Where the records below reach the line containing "Screen dimensions: 602x316", start transcribing, and end with the line containing "You are a computer-use", exactly and with nothing else added.
Top of Input data
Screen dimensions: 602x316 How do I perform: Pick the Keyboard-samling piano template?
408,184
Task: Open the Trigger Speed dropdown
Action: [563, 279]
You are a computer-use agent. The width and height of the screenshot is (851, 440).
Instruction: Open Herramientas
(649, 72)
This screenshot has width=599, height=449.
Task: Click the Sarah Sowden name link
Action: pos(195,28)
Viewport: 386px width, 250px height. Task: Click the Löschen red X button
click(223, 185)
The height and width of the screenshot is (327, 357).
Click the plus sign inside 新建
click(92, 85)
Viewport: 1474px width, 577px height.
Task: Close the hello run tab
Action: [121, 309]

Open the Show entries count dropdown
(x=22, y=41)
Bottom of Input data
Top of Input data
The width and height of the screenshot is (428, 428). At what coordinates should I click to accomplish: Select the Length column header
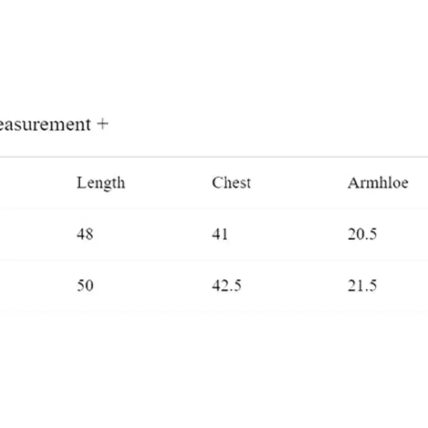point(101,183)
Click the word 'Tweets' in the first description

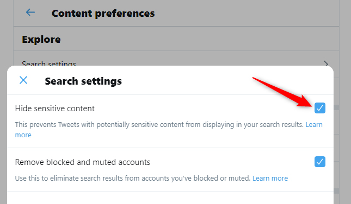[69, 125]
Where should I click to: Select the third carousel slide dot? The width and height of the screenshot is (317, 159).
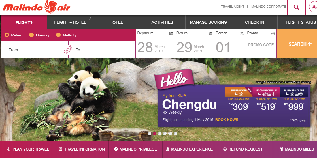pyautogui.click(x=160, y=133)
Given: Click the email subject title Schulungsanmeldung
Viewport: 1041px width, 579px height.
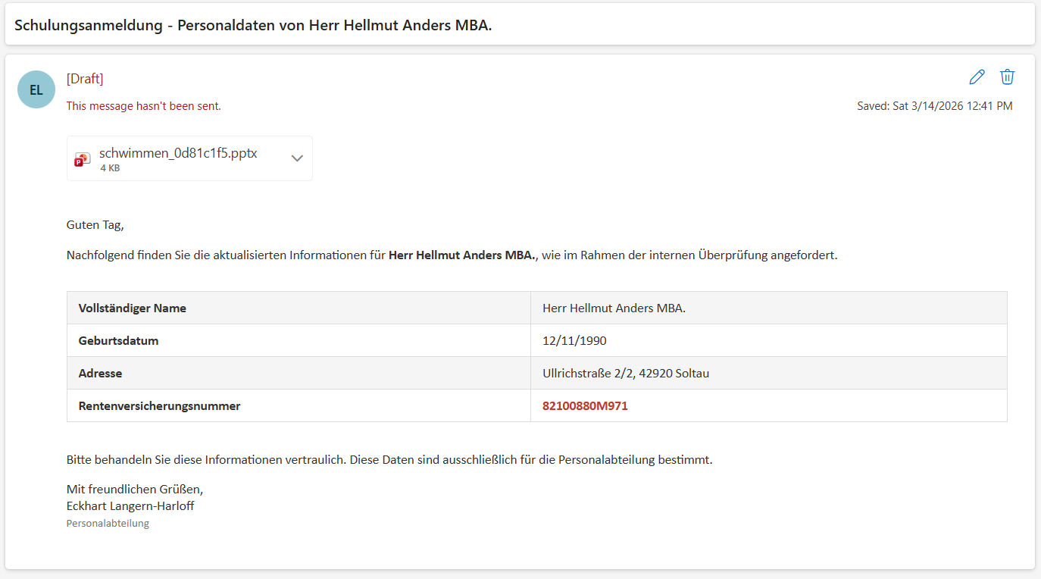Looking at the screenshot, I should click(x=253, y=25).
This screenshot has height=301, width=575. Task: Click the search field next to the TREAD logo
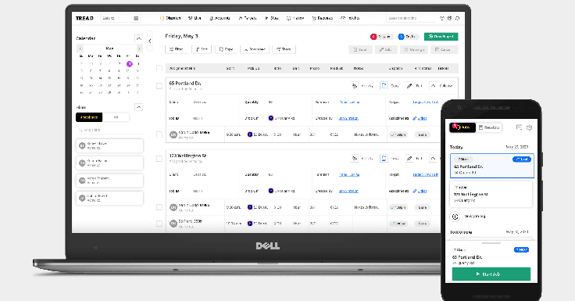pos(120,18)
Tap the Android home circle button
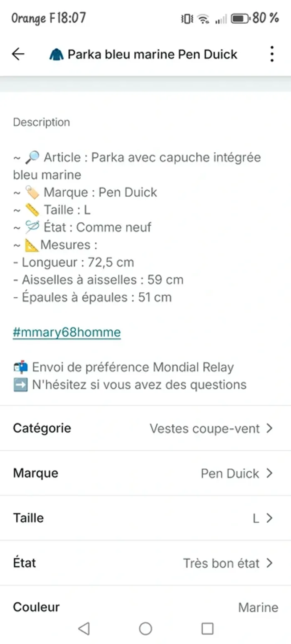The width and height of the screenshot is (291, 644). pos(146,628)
Bottom of Input data
→ **Response**:
Screen dimensions: 602x316 How do I perform: Pick the Keyboard-samling piano template?
408,184
Task: Open the Trigger Speed dropdown
Action: [563, 279]
You are a computer-use agent. The width and height of the screenshot is (851, 440).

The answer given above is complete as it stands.